BEGIN DATASET
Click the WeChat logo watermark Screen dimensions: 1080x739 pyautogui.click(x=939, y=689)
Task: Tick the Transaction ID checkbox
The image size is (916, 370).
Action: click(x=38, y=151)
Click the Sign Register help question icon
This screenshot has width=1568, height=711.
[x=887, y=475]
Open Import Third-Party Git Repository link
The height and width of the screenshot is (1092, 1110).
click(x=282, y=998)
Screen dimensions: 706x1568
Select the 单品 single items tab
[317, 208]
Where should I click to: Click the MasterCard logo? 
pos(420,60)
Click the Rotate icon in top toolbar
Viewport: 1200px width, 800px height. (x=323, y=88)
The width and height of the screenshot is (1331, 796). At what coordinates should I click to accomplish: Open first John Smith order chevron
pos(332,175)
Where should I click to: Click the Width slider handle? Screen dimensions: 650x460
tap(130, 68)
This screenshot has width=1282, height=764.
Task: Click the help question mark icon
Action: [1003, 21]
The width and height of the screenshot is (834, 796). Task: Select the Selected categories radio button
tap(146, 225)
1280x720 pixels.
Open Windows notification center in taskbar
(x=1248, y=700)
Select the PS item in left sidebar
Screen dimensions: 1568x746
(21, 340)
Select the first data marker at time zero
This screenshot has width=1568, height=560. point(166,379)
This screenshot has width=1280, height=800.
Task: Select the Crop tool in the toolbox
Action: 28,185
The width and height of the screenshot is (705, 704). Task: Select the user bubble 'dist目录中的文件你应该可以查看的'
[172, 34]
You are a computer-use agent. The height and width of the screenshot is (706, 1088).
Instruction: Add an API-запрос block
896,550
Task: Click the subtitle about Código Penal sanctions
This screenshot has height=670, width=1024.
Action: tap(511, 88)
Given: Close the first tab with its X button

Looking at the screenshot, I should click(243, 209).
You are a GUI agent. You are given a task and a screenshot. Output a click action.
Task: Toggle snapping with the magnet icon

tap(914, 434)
END DATASET
| EXERCISE AIM |
Would you repeat, exactly and with nothing added, every line from the line containing "This screenshot has height=670, width=1024." through the last line of the records above?

| EXPECTED OUTPUT |
This screenshot has height=670, width=1024.
Action: tap(511, 88)
Given: Close the first tab with its X button

Looking at the screenshot, I should click(243, 209).
You are a GUI agent. You are given a task and a screenshot. Output a click action.
Task: Toggle snapping with the magnet icon

tap(914, 434)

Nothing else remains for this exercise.